Chem. Biol. 22, 829–837 (2015)

Structure 23, 1375–1381 (2015)

Nat. Struct. Mol. Biol. doi:10.1038/nsmb.3073

Credit: NSMB

ZMP is an intermediate in purine biosynthesis that, along with its triphosphate analog ZTP, serves as an alarmone for 10-formyl-THF starvation. This 'alarm' is sensed by a riboswitch located in the upstream regions of several genes involved in purine and folate metabolism. Three research groups now report the structural basis for this interaction. All three papers found that the ZMP ligand is bound within a pseudoknot formed by two distal sequences, with nucleotide pairing primarily as predicted from prior work. The ligand forms a variety of intermolecular interactions with the RNA scaffold, including hydrogen bonds to the sugar ring and π-stacking of the ZMP nucleobase with several RNA bases. Trausch et al., in their analysis of an engineered riboswitch from Actinomyces odontolyticus, note that this highly specific pocket explains how the riboswitch discriminates against the more prevalent and larger AMP and IMP bases. Ren et al., working on the riboswitch from Thermosinus carboxydivorans, explore the relative contributions of these interactions by testing truncated ZMP analogs and RNA mutants, confirming the precise molecular recognition of the pair. Unlike these productive interactions, the monophosphate group is pointed out of the binding pocket, explaining why the riboswitch does not discriminate between ZMP and ZTP. All three reports also notice an unusual interaction between the carbonyl amide of the ZMP nucleobase and a coordinated Mg2+ ion. Finally, Jones and Ferré-D'Amaré noted that the length of the linker region between the two distal sequences varies widely; in vitro assays of constructs derived from the riboswitch from Fusobacterium ulcerans confirmed that longer linkers yielded entropic penalties in riboswitch assembly, leading to smaller modulations by ZMP in a transcription assay. These combined studies provided a detailed look at unique interactions in alarmone sensing.

DATA FOR ANALYSIS:
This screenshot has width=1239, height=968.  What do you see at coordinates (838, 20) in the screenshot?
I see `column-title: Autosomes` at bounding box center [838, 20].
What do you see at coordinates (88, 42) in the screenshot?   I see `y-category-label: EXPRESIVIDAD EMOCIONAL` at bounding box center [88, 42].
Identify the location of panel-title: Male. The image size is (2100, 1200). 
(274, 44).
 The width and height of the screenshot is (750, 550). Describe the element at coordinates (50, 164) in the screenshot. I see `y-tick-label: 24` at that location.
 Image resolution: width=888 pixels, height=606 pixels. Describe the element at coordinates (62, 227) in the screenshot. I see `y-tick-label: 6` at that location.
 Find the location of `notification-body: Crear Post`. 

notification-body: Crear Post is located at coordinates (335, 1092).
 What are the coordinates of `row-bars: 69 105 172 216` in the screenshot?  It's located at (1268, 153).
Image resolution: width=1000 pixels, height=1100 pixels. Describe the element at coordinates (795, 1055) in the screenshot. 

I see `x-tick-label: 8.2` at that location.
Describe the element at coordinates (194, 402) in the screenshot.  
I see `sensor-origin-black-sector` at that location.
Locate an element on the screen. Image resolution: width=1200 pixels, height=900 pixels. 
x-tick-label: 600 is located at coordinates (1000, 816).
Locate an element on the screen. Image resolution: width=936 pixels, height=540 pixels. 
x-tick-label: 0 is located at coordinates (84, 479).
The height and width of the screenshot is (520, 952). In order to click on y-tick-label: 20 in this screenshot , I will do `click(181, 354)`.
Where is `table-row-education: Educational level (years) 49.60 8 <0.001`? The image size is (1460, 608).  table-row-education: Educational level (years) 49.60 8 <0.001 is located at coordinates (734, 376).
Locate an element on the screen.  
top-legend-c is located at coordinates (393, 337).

TASK REQUIREMENTS:
Answer these questions from the ZMP riboswitch text:
1. From which organism did Ren et al. take the riboswitch they studied?
2. Which part of ZMP points out of the binding pocket?
3. According to the in vitro assays on the Fusobacterium ulcerans constructs, what did longer linkers yield?
The records play no part in what is asked here.

EXERCISE OUTPUT:
1. Thermosinus carboxydivorans.
2. The monophosphate group.
3. Entropic penalties in riboswitch assembly, leading to smaller modulations by ZMP in a transcription assay.